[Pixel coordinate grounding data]
- - - -
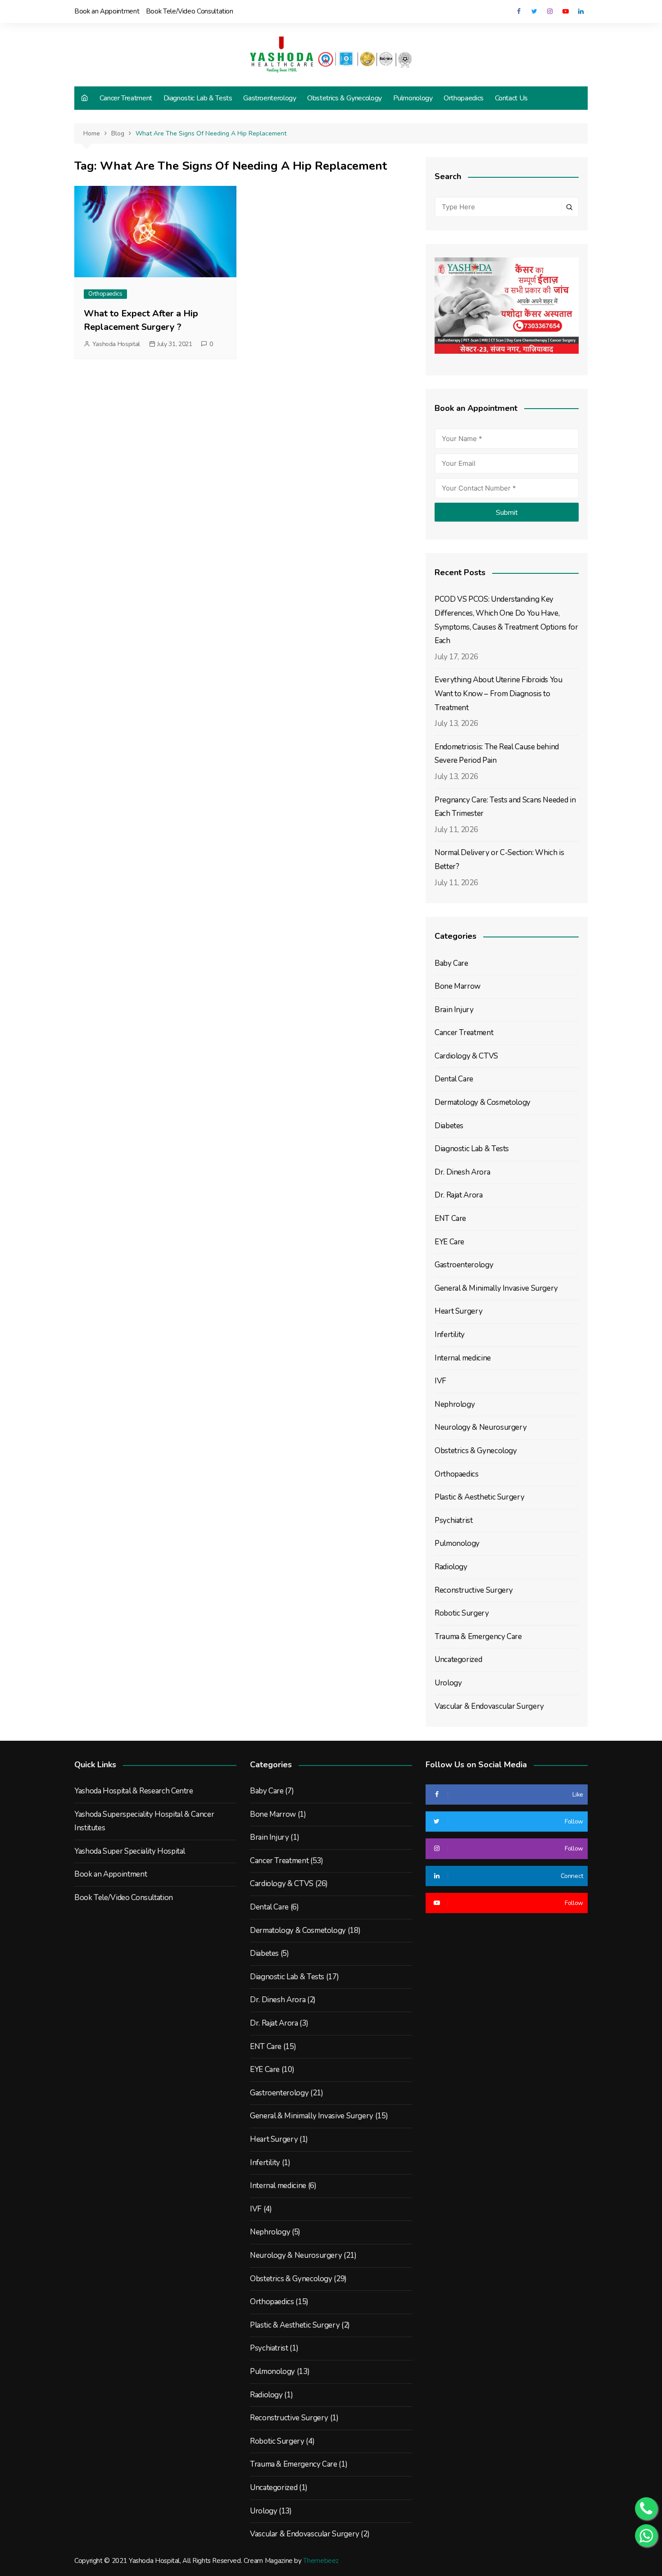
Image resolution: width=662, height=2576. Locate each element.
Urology (448, 1683)
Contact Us (511, 98)
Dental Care (454, 1079)
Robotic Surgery (462, 1613)
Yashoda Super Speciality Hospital (129, 1851)
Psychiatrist (454, 1520)
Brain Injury (454, 1009)
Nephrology (455, 1404)
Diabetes (449, 1126)
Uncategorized (458, 1659)
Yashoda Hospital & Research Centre (133, 1791)
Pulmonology (413, 98)
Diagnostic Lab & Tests (197, 98)
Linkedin (581, 11)
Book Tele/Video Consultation (189, 11)
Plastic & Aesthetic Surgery (479, 1497)
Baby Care (451, 963)
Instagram (550, 11)
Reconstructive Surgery (474, 1590)
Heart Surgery (458, 1311)
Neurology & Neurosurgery (480, 1427)
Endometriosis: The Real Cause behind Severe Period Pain (497, 754)
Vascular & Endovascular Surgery (489, 1706)
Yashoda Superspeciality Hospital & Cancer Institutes (144, 1821)
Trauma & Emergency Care (478, 1636)
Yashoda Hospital (116, 344)
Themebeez (321, 2560)
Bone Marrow (458, 986)
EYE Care (449, 1242)
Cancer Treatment (126, 98)
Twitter (534, 11)
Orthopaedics (464, 98)
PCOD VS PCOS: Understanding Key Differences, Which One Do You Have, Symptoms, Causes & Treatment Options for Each (506, 620)
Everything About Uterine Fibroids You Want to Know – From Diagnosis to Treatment (498, 693)
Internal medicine (463, 1358)
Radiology (451, 1567)
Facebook (518, 11)
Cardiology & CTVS (466, 1056)
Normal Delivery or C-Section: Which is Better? (499, 859)
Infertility (450, 1334)
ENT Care (450, 1218)
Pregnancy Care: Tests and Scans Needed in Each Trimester (505, 807)
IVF (440, 1381)
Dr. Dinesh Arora (462, 1172)
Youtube (565, 11)
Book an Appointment (106, 11)
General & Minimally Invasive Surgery (496, 1288)
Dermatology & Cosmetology (483, 1102)
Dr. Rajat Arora (459, 1195)
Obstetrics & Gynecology (344, 98)
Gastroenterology (269, 98)
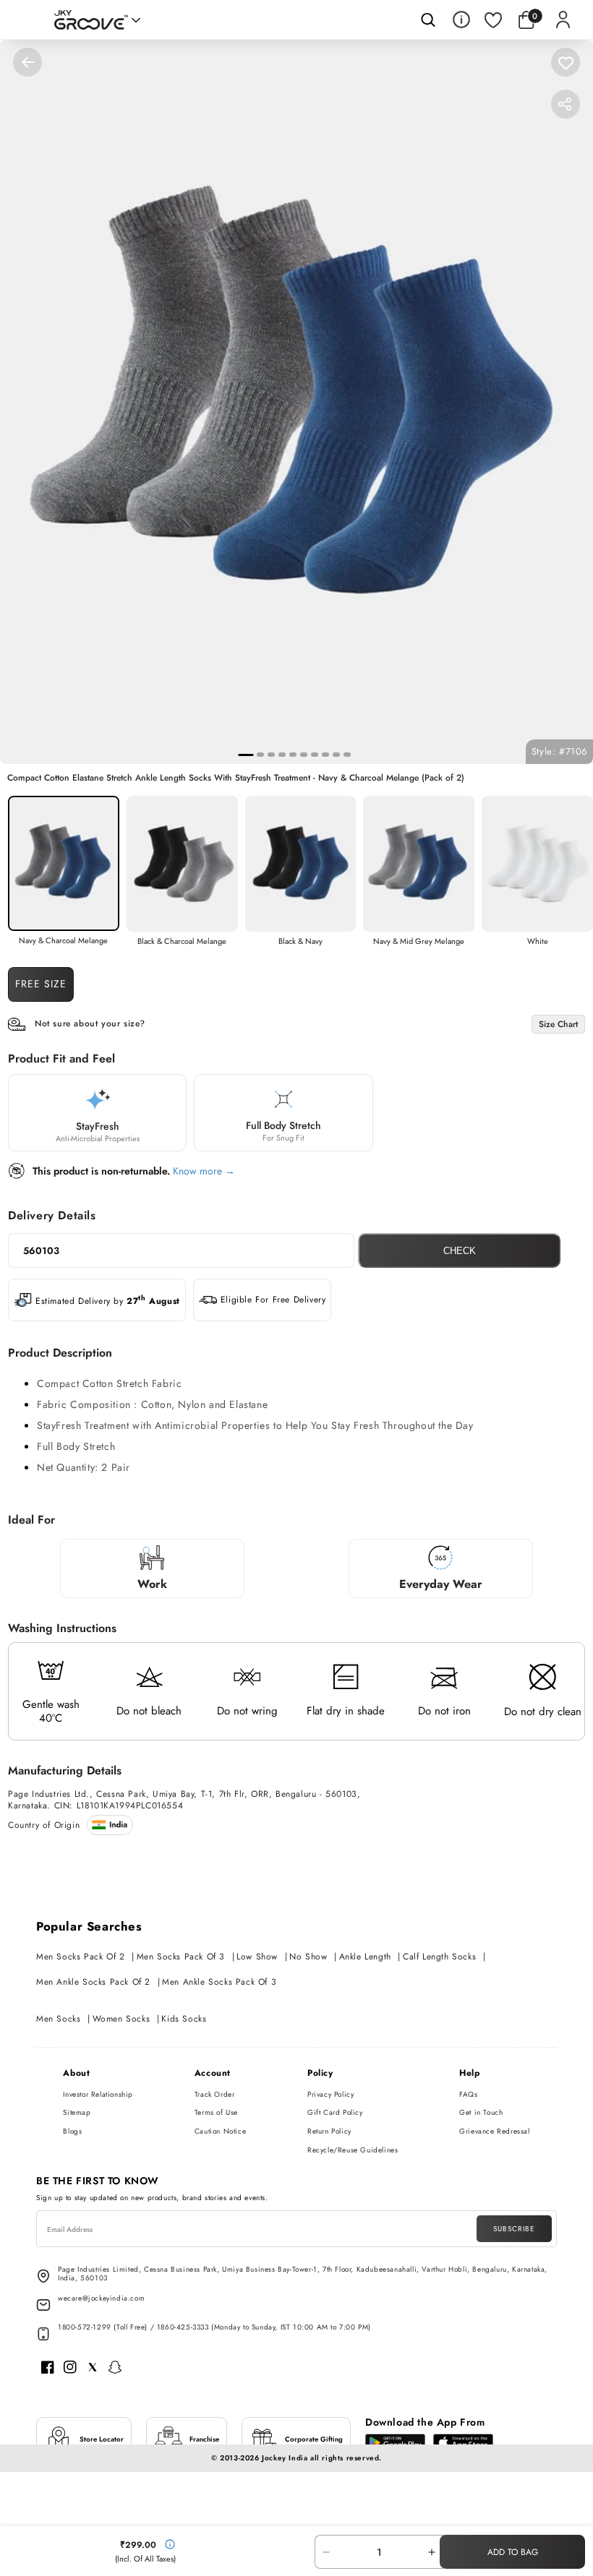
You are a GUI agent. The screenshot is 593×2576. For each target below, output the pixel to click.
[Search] (428, 19)
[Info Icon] (461, 19)
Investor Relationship (98, 2094)
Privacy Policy (330, 2094)
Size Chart (558, 1024)
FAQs (468, 2094)
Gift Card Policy (335, 2112)
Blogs (72, 2131)
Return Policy (329, 2131)
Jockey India (284, 2457)
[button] (529, 19)
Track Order (215, 2094)
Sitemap (76, 2112)
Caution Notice (220, 2131)
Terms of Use (216, 2112)
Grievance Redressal (494, 2131)
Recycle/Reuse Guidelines (352, 2149)
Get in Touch (481, 2112)
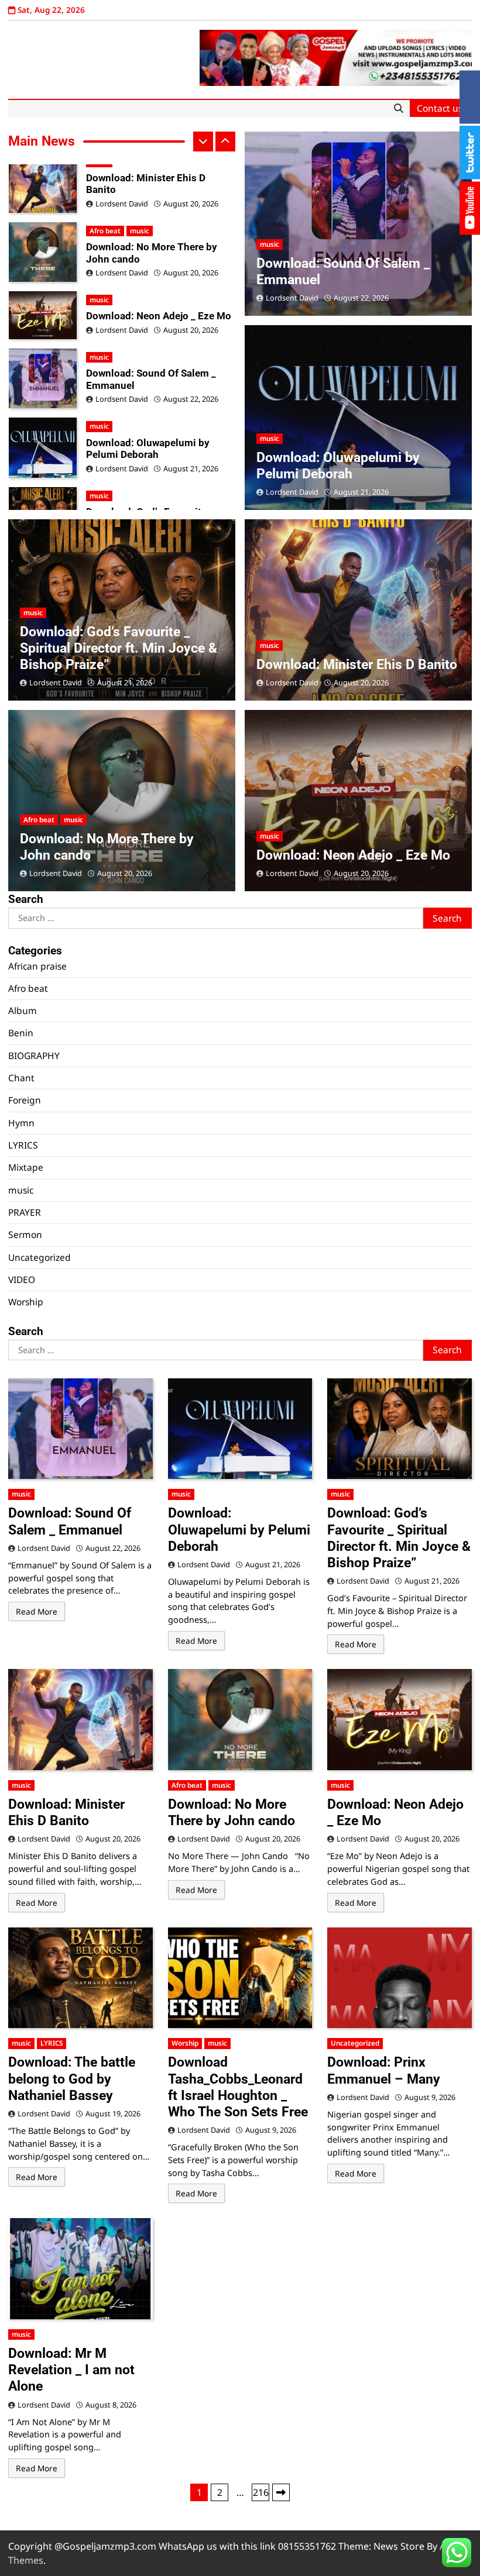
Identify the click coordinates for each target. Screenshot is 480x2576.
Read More (36, 1611)
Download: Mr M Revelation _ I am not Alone (71, 2369)
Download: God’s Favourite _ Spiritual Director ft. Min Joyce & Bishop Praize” (155, 449)
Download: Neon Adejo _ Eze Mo (158, 247)
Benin (20, 1032)
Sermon (25, 1234)
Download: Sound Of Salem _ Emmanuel (151, 310)
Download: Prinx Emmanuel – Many (383, 2070)
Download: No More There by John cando (151, 184)
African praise (37, 966)
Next (281, 2492)
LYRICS (23, 1145)
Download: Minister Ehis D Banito (356, 664)
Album (22, 1010)
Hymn (21, 1122)
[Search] (398, 109)
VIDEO (21, 1279)
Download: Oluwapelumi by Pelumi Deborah (148, 380)
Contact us (439, 108)
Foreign (24, 1100)
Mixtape (25, 1167)
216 (261, 2492)
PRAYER (24, 1212)
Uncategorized (39, 1257)
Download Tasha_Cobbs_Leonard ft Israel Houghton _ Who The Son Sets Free (238, 2086)
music (99, 230)
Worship (25, 1301)
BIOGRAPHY (34, 1055)
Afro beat (38, 819)
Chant (21, 1077)
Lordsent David (121, 203)
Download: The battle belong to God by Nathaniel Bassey (71, 2078)
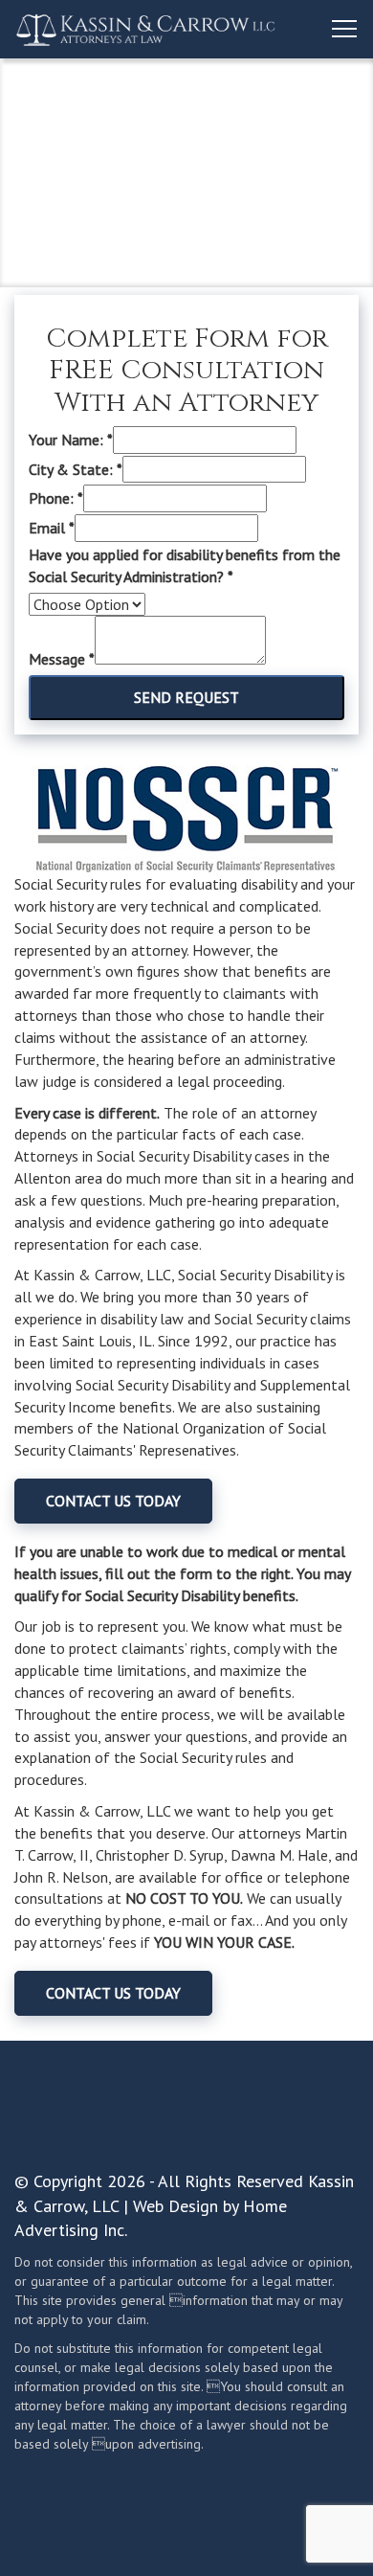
- - - -
* [Work instructions]: Reproduce verbatim every line starting at the line that holds "Foreign (24, 1100)" and ending with the final line of the data; omit the pictures.

* [Answer area]:
Foreign (24, 1100)
Mixtape (25, 1167)
216 (261, 2492)
PRAYER (24, 1212)
Uncategorized (39, 1257)
Download Tasha_Cobbs_Leonard ft Israel Houghton _ Who The Son Sets Free (238, 2086)
music (99, 230)
Worship (25, 1301)
BIOGRAPHY (34, 1055)
Afro beat (38, 819)
Chant (21, 1077)
Lordsent David (121, 203)
Download: The battle belong to God by Nathaniel Bassey (71, 2078)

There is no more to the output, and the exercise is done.